View our latest analysis for Puncak Niaga Holdings Berhad

To paraphrase Benjamin Graham: Over the short term the market is a voting machine, but over the long term it's a weighing machine. One flawed but reasonable way to assess how sentiment around a company has changed is to compare the earnings per share (EPS) with the share price.

During the last year Puncak Niaga Holdings Berhad grew its earnings per share, moving from a loss to a profit.

The result looks like a strong improvement to us, so we're not surprised the market likes the growth. Generally speaking the profitability inflection point is a great time to research a company closely, lest you miss an opportunity to profit.

You can see below how EPS has changed over time (discover the exact values by clicking on the image).

earnings-per-share-growth
KLSE:PUNCAK Earnings Per Share Growth March 2nd 2021

We're pleased to report that the CEO is remunerated more modestly than most CEOs at similarly capitalized companies.

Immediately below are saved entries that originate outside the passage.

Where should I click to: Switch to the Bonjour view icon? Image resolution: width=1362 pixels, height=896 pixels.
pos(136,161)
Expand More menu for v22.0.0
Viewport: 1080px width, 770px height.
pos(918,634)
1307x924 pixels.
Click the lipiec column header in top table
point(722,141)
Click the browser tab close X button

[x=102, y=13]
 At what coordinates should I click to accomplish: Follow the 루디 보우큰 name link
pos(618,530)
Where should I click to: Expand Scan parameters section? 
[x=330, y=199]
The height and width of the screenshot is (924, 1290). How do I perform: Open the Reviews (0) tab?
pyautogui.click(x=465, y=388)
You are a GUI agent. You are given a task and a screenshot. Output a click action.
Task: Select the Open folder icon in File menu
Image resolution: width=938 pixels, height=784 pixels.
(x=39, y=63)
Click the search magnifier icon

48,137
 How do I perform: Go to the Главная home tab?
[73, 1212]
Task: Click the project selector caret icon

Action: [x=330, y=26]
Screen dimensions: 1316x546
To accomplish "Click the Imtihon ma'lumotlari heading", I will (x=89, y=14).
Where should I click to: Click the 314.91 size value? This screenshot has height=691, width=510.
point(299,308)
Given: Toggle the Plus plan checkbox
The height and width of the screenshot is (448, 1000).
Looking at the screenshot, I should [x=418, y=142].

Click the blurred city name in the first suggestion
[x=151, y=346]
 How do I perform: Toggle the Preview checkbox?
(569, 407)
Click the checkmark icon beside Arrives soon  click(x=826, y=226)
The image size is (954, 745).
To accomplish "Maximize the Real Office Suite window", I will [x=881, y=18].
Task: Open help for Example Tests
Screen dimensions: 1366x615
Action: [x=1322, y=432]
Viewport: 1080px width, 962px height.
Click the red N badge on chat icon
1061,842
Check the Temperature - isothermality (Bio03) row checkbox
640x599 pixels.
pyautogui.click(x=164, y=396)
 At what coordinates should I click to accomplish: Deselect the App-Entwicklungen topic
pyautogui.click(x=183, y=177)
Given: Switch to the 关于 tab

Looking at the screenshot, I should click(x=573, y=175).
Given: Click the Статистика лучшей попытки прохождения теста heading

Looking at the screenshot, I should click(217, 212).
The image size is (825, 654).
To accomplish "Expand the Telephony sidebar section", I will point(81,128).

It's always worth keeping an eye on CEO pay, but a more important question is whether the company will grow earnings throughout the years. It might be well worthwhile taking a look at our free report on Puncak Niaga Holdings Berhad's earnings, revenue and cash flow.

A Different Perspective

We're pleased to report that Puncak Niaga Holdings Berhad shareholders have received a total shareholder return of 98% over one year. That certainly beats the loss of about 9% per year over the last half decade. This makes us a little wary, but the business might have turned around its fortunes. While it is well worth considering the different impacts that market conditions can have on the share price, there are other factors that are even more important. For instance, we've identified 3 warning signs for Puncak Niaga Holdings Berhad (1 doesn't sit too well with us) that you should be aware of.

If you are like me, then you will not want to miss this free list of growing companies that insiders are buying.

Please note, the market returns quoted in this article reflect the market weighted average returns of stocks that currently trade on MY exchanges.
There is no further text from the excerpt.